- 5-Year B.A., LL.B. (Hons.)
- III, IV, V
- Jul 2020
- Seminar Course
This course seeks to provide an advanced and critical introduction to the international law rules which govern the conduct of hostilities in armed conflict. This is a large and complicated area of law and this course deliberately forsakes breadth for depth. After providing a contextualising introduction to international humanitarian law (IHL), the course will focus on key rules, concepts and controversies in the law of targeting, engaging with each from multiple perspectives.
The first objective of this course is for students to acquire a sophisticated understanding of the requirements of the selected rules and concepts, their implementation in the ‘fog of war’, and post-facto judicial assessments of compliance. The second objective is to critically analyse these rules and the outcomes they produce, from within the law, and also by drawing on concepts and perspectives which are not usually seen as being a part of mainstream positivist approaches. Through these two objectives it is hoped that students will not only acquire a thorough understanding of the selected topics but will also be empowered to engage substantively and critically with other aspects of IHL which are not covered in this course.

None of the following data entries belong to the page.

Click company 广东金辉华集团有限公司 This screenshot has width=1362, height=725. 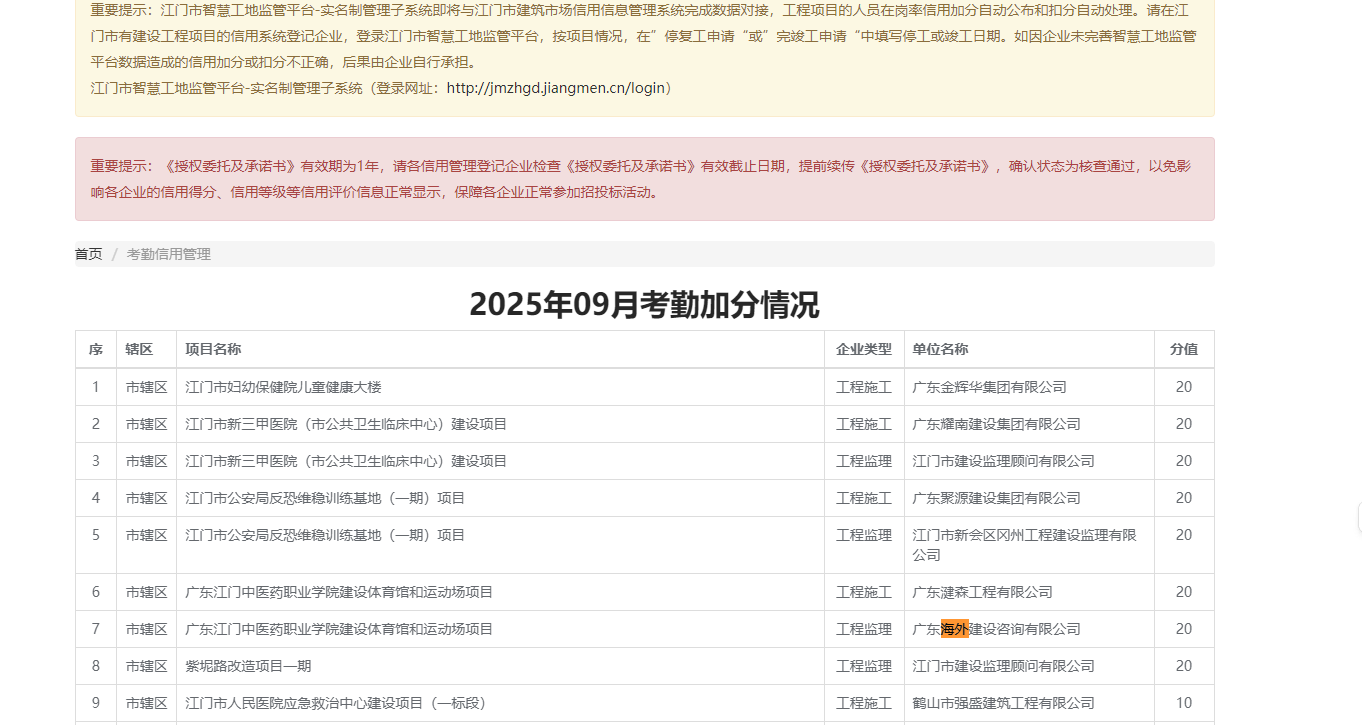tap(989, 387)
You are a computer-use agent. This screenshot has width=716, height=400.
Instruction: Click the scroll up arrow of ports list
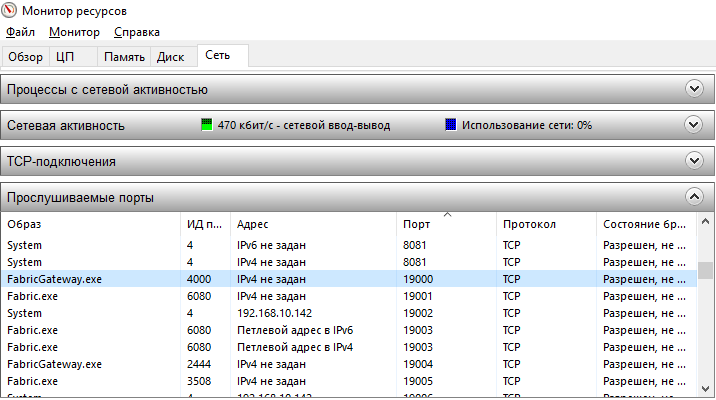point(705,224)
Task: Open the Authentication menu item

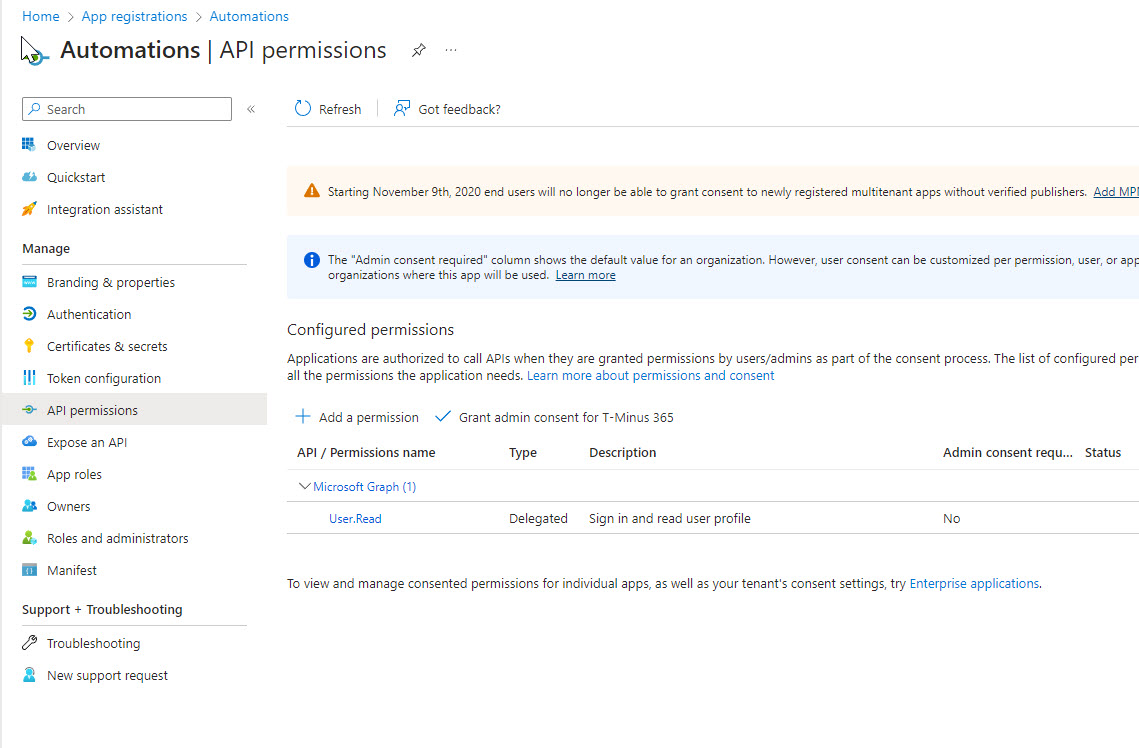Action: coord(89,314)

The course is divided into 10 topics, each of which will be discussed over the course of one week, i.e. over the course of two sessions of two hours each. For each topic or week, the first session will consider the topic from a doctrinal perspective, and the second will adopt a critical perspective. The 10 topics which will be discussed are: (1) introduction to IHL; (2) armed conflict; (3) distinction; (4) distinction – recent controversies; (5) proportionality; (6) precaution; (7) military necessity; (8) new technologies; (9) human rights on the battlefield; and, (10) the challenge of asymmetry. The key IHL rule of distinction has been spread over two weeks and four sessions because it has yielded a comparatively larger body of practice and discussion.
The course will be taught as a research seminar and will prioritise student participation and discussion during classes. The assigned readings include a mixture of primary and secondary sources.